This is what hometheatreshack says at BFD config page:
Quote:


If you choose to use the ECM8000, you will also need a mic preamp with phantom power and a mic cable. The Behringer Xenyx 802 Mixer (Mic amp w/ phantom power) and a 15' Microphone Cable is needed.

Please see the list below to see if I am missing something.

1. ECM8000
2. Xenyx 802 Mixer

Just now finished a read at htshack and looks like Galaxy CM-140 is all that I need instead of the above combo of items 1&2.
Quote:


One solution is to purchase the Behringer ECM8000 mic and a phantom powered mic amp, total cost about $100. This does not eliminate the need for an SPL meter, another $45 minimum for the Radio Shack meter. To get a respectable setup you will be looking at about $145.

New list :
1. Galaxy CM-140 ( SPL meter )
2. A USB based sound card - Creative soundblaster 24 live
3. Required cables Y connectors etc for wiring the above
4. 3.5 mm Stereo Plug To Dual RCA Jack Adapter to connect the mono out of Galaxy to sound card left and right channel inputs - 2 nos
Item link at parts express

Content courtesy from Hometheatreshack

YPAO Automatic System Calibration is what is used in yamaha and its not audyssey. I was wrong in thinking that its Audyssey.

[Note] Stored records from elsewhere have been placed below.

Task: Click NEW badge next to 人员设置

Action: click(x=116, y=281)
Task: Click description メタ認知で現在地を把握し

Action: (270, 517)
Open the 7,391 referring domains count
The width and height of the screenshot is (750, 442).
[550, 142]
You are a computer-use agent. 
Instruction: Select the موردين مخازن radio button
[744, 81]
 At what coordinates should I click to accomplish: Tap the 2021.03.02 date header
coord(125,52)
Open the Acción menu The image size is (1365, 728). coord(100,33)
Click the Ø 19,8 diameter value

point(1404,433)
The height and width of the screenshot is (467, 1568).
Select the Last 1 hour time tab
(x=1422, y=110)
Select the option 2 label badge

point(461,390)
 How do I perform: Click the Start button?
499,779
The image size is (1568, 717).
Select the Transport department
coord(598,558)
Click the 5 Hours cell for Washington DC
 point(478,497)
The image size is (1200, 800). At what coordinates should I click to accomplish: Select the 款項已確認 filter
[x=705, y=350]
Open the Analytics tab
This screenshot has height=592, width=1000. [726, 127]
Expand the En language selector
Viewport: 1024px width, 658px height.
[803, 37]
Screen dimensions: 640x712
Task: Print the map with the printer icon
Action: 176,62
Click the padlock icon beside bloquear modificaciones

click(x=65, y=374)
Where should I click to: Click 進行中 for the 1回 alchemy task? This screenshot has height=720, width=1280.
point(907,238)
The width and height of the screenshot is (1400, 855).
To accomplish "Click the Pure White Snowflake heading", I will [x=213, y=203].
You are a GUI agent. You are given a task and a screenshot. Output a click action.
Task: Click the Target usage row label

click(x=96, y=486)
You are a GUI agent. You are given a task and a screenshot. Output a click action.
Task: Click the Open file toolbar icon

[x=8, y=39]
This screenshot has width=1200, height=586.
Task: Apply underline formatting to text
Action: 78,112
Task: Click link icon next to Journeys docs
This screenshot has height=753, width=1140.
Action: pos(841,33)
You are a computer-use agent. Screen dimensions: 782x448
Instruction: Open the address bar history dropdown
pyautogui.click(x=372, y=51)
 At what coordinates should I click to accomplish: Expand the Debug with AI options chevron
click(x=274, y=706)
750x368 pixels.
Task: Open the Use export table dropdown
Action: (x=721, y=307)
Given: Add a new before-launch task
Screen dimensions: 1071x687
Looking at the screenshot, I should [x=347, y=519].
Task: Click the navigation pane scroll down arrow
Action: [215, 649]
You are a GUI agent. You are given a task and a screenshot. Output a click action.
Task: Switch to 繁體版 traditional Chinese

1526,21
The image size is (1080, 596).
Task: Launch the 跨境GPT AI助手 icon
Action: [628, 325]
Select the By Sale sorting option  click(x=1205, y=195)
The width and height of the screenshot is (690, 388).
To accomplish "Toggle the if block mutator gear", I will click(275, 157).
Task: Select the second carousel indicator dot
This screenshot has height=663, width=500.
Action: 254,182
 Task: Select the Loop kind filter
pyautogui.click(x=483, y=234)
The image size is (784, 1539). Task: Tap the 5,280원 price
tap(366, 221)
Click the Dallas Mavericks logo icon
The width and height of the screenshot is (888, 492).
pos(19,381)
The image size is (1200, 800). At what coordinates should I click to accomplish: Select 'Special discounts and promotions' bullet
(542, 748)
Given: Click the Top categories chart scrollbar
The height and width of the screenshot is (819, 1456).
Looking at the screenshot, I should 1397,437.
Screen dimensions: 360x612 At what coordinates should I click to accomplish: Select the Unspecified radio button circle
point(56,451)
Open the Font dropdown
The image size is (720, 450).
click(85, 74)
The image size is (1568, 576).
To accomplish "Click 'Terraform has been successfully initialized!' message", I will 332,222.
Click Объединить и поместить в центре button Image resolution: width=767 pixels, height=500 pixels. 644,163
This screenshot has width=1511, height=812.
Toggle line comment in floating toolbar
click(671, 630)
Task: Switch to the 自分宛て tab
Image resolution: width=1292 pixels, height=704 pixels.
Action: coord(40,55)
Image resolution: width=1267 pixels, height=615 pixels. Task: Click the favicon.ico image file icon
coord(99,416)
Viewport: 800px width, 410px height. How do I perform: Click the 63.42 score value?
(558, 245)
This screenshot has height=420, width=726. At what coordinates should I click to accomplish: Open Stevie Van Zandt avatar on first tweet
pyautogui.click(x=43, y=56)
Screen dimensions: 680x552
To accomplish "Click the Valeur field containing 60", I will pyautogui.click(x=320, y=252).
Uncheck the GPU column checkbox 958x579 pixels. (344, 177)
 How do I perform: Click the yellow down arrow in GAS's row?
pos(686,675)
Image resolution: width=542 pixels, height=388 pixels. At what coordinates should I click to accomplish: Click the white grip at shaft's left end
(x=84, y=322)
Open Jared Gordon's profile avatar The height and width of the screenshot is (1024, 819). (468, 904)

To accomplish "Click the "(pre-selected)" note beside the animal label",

Right now I have removed couple of monitors and kept the receiver + dvd + monitors in guest bedroom and the set up there is completely manual. On reading the specs it looks like I have the option to configure the parametric equalizer manually. So would stick with this itself rather than going for BFD.

I will revert the set up today and run YPAO once again and shall post the settings. Thanks once again for all the help.

I wanted to write mixer and came out as mixture :-). Its all getting mixed up at some point :-)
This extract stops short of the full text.